(Pixel coordinate grounding data)
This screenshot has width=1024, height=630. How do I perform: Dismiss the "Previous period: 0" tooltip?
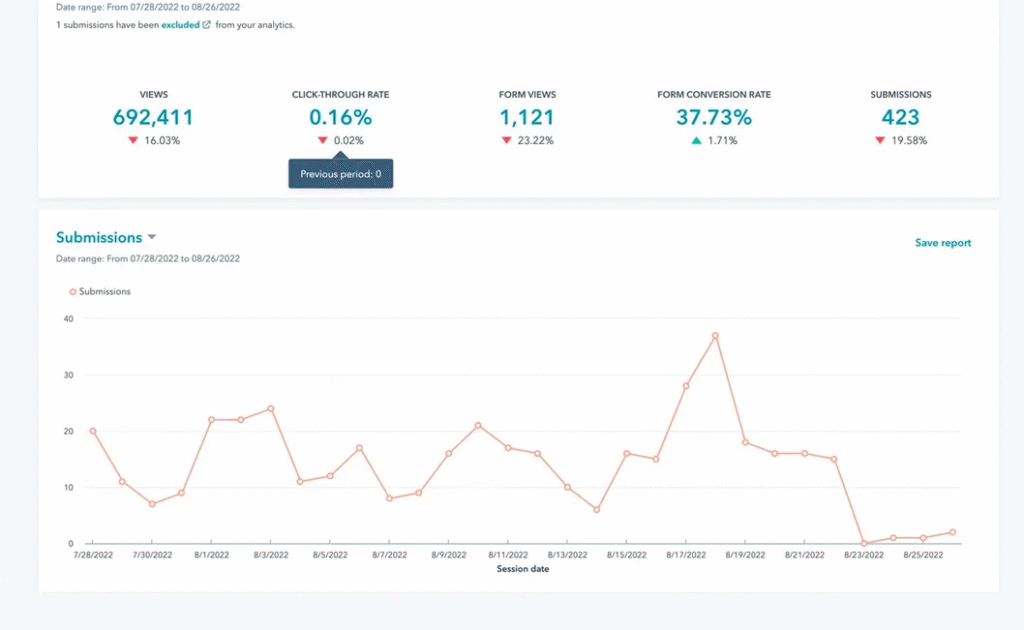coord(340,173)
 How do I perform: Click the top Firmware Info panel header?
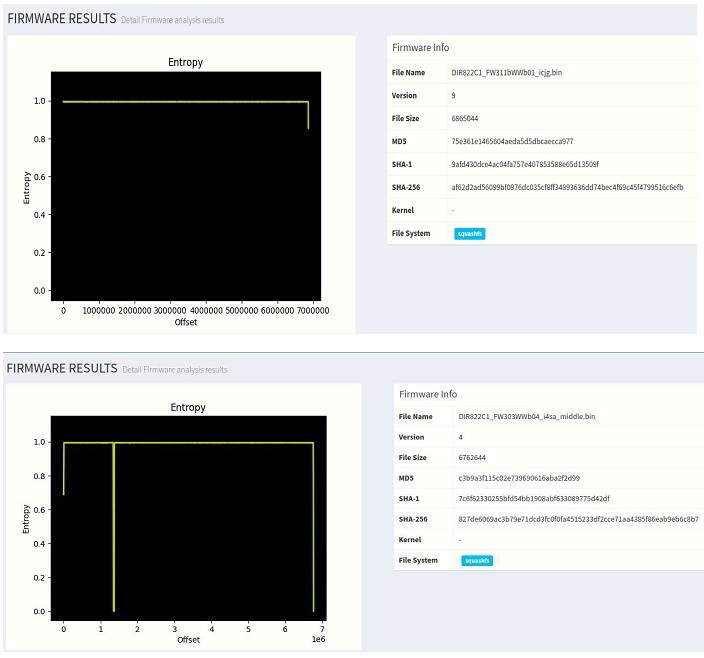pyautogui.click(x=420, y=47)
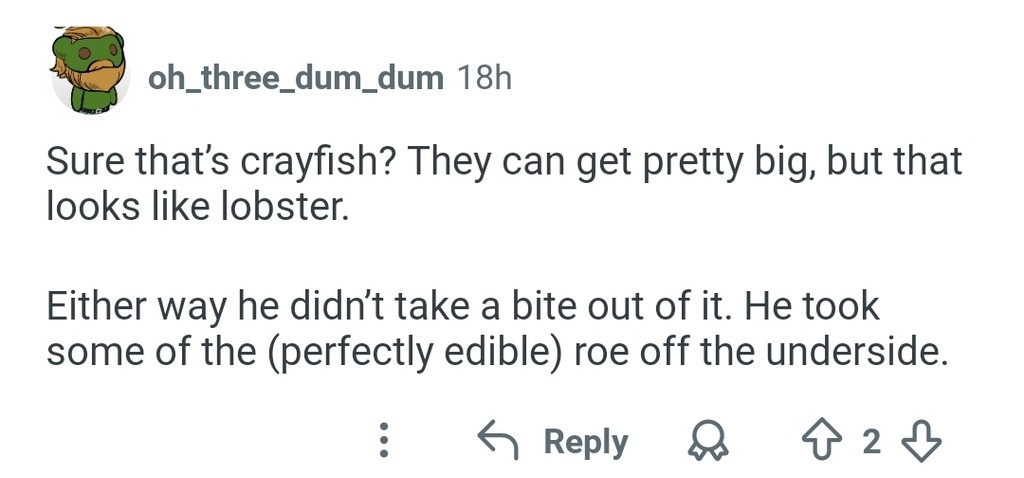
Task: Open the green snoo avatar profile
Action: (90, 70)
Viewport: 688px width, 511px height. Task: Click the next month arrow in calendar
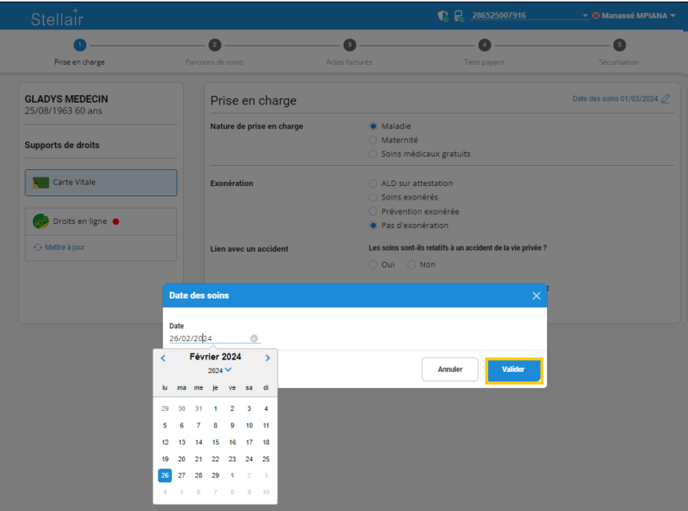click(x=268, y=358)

▶ **Task brief**:
Set down all of the entries precisely and keep the pictures out of the copy.

▶ **Solution to the exercise**:
This screenshot has width=1024, height=630. How do I perform: Dismiss the "Previous period: 0" tooltip?
coord(340,173)
 How do I perform: Click the top Firmware Info panel header?
pyautogui.click(x=420, y=47)
Task: Open the green snoo avatar profile
Action: (90, 70)
Viewport: 688px width, 511px height. Task: Click the next month arrow in calendar
click(x=268, y=358)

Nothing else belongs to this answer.